The exercise = Can you write out the stretch of the listing from the line containing "Alpeksgastro, gorilni gel" through the end, substituting "Prijava" for "Registracija" and leaving everything else unchanged?

====== Working data

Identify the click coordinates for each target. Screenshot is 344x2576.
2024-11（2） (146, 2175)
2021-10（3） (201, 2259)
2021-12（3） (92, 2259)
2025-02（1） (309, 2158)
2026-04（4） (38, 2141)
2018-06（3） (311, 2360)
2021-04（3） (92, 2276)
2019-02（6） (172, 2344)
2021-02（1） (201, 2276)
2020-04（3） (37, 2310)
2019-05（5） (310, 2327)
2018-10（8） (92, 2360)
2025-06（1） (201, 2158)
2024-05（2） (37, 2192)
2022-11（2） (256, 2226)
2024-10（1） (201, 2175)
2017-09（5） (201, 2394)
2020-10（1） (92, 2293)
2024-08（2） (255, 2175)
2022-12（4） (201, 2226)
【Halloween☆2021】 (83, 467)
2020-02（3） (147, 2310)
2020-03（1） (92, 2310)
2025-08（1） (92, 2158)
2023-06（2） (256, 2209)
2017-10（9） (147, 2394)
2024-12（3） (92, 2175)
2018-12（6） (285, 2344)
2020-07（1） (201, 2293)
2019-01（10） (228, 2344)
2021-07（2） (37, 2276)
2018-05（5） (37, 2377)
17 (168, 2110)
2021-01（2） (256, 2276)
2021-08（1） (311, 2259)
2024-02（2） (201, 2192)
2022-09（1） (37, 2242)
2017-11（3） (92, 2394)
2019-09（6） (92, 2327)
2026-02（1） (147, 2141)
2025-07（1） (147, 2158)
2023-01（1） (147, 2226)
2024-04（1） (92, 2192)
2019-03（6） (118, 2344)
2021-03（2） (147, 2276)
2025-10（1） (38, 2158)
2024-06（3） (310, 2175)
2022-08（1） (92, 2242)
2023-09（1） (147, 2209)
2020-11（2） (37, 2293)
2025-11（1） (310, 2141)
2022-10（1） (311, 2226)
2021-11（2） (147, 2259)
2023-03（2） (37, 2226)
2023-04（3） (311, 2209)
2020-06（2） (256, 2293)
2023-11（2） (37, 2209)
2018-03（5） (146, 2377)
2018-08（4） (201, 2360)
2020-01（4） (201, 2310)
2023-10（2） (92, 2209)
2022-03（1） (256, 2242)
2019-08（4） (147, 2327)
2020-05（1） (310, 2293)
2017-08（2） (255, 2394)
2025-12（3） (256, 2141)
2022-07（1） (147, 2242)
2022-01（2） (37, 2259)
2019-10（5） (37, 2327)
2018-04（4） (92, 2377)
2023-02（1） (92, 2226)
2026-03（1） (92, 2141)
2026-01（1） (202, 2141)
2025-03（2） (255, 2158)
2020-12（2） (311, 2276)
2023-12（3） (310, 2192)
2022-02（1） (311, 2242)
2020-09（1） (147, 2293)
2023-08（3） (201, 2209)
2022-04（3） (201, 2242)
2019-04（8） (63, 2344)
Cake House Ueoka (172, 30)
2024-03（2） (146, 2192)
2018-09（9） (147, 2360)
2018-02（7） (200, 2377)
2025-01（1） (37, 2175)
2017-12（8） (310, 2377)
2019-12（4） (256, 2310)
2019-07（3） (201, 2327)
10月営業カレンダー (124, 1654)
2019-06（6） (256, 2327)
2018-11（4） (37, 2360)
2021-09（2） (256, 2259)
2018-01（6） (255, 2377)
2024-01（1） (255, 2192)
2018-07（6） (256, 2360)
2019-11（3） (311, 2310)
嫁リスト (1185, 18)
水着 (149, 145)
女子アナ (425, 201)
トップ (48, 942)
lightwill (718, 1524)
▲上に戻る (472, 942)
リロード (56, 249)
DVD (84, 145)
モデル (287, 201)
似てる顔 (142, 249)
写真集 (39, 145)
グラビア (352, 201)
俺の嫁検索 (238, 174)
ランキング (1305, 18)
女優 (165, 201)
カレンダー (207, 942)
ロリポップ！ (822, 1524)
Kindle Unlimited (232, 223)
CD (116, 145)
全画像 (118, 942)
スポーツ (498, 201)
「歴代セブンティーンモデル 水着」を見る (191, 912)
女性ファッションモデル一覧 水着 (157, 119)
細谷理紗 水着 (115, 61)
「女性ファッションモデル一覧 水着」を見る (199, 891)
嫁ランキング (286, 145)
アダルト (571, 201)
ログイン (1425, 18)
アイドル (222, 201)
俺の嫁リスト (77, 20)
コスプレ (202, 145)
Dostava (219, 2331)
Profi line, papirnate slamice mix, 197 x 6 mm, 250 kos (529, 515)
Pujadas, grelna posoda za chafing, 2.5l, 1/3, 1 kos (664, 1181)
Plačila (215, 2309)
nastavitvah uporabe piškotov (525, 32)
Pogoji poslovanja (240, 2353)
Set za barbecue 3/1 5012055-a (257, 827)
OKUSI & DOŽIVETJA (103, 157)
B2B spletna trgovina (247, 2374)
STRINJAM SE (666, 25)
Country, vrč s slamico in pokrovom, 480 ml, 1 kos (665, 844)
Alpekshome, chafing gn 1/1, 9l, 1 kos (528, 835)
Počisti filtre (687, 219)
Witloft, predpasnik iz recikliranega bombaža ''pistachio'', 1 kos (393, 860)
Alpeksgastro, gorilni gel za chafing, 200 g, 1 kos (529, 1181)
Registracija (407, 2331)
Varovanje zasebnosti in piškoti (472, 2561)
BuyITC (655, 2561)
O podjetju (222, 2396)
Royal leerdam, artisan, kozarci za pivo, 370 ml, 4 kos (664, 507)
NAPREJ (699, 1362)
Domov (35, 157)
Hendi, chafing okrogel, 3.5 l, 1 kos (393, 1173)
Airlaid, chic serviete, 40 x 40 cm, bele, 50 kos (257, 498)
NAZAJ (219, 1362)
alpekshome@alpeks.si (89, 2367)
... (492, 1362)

============

Written answer =
Alpeksgastro, gorilni gel za chafing, 200 g, 1 kos (529, 1181)
Prijava (407, 2331)
Varovanje zasebnosti in piškoti (472, 2561)
BuyITC (655, 2561)
O podjetju (222, 2396)
Royal leerdam, artisan, kozarci za pivo, 370 ml, 4 kos (664, 507)
NAPREJ (699, 1362)
Domov (35, 157)
Hendi, chafing okrogel, 3.5 l, 1 kos (393, 1173)
Airlaid, chic serviete, 40 x 40 cm, bele, 50 kos (257, 498)
NAZAJ (219, 1362)
alpekshome@alpeks.si (89, 2367)
... (492, 1362)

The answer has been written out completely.